--- Exercise ---
Everything in the data below is left aside except the lines from the one containing "Instruction: Switch to" through the one containing "Given: Select the 2. Recipients step label"; repeat those exactly.

--- Provided data ---
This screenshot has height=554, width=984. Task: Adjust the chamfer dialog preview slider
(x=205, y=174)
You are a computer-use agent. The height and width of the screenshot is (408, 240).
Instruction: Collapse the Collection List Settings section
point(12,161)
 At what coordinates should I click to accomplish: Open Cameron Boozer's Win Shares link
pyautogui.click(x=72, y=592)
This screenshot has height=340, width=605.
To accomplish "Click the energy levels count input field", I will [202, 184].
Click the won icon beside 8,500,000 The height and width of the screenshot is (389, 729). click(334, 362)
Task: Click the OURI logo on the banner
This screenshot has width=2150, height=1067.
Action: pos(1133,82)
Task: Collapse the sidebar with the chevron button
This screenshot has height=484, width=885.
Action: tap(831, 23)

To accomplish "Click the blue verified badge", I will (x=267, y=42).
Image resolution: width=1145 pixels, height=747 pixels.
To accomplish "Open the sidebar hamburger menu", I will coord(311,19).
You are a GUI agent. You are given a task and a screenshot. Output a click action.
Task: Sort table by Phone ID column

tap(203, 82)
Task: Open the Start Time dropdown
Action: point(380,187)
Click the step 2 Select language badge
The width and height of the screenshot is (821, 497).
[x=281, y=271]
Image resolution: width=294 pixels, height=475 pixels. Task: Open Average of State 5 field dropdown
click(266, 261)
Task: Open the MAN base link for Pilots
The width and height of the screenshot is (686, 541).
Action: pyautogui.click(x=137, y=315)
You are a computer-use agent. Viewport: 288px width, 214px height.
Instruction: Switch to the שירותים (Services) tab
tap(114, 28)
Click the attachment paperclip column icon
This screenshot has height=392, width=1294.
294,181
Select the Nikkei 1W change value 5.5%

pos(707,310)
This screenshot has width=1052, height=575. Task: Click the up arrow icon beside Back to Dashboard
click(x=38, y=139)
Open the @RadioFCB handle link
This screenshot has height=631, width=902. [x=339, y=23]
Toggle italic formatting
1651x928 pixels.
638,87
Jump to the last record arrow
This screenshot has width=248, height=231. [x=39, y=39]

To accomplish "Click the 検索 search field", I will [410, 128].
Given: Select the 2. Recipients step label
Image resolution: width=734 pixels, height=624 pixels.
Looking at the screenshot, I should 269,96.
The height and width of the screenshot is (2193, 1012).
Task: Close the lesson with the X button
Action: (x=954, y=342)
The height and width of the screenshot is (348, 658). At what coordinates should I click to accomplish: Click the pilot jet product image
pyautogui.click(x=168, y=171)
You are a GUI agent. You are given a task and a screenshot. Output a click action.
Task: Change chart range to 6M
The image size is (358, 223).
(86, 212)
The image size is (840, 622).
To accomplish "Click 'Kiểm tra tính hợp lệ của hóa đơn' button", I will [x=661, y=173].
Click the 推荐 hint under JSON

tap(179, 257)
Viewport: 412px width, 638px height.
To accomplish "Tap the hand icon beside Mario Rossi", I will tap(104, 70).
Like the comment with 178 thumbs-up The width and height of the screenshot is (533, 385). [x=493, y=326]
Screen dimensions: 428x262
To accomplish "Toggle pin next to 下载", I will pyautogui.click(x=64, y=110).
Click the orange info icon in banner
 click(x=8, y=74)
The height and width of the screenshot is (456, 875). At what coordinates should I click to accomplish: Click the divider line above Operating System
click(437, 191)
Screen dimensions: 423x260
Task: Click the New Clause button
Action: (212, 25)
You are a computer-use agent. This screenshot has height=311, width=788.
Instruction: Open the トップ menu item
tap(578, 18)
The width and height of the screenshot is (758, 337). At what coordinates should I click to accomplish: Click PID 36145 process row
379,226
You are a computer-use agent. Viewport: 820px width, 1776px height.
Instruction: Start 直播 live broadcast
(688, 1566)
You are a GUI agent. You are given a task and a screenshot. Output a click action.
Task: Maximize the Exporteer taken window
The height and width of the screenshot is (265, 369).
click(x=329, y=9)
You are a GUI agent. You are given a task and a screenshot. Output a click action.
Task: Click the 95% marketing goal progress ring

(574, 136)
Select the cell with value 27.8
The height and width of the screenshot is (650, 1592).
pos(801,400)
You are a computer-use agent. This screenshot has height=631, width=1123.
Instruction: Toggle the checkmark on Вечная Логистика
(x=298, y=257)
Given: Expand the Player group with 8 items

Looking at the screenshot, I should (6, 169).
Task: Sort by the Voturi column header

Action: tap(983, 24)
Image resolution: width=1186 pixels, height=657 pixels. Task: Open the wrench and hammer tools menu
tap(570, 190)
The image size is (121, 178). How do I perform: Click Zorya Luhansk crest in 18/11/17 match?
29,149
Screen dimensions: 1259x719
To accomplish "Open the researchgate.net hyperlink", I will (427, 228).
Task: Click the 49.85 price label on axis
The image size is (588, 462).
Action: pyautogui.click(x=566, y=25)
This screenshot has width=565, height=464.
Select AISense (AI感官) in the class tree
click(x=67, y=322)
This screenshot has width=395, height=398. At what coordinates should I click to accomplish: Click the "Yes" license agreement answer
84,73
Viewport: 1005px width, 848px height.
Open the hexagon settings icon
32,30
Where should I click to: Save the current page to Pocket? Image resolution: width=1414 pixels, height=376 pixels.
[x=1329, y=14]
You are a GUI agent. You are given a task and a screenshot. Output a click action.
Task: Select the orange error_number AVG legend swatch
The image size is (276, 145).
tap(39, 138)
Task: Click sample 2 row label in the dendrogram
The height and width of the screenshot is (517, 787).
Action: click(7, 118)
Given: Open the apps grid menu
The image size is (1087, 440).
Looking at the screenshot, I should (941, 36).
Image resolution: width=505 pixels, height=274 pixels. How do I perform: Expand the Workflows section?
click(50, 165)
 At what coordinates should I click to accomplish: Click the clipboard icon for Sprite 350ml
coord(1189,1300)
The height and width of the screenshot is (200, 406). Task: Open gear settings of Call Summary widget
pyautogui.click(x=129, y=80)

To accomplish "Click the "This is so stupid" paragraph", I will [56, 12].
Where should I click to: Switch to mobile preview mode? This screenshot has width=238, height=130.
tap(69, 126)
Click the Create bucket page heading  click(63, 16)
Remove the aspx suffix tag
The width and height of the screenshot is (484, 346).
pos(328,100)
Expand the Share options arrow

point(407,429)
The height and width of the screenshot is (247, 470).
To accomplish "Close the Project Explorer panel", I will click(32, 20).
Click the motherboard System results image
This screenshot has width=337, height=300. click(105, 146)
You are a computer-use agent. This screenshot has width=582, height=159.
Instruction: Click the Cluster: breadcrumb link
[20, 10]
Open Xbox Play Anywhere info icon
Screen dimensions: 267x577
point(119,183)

--- Written solution ---
Instruction: Switch to the שירותים (Services) tab
tap(114, 28)
Click the attachment paperclip column icon
This screenshot has height=392, width=1294.
294,181
Select the Nikkei 1W change value 5.5%

pos(707,310)
This screenshot has width=1052, height=575. Task: Click the up arrow icon beside Back to Dashboard
click(x=38, y=139)
Open the @RadioFCB handle link
This screenshot has height=631, width=902. [x=339, y=23]
Toggle italic formatting
1651x928 pixels.
638,87
Jump to the last record arrow
This screenshot has width=248, height=231. [x=39, y=39]

To accomplish "Click the 検索 search field", I will [410, 128].
Given: Select the 2. Recipients step label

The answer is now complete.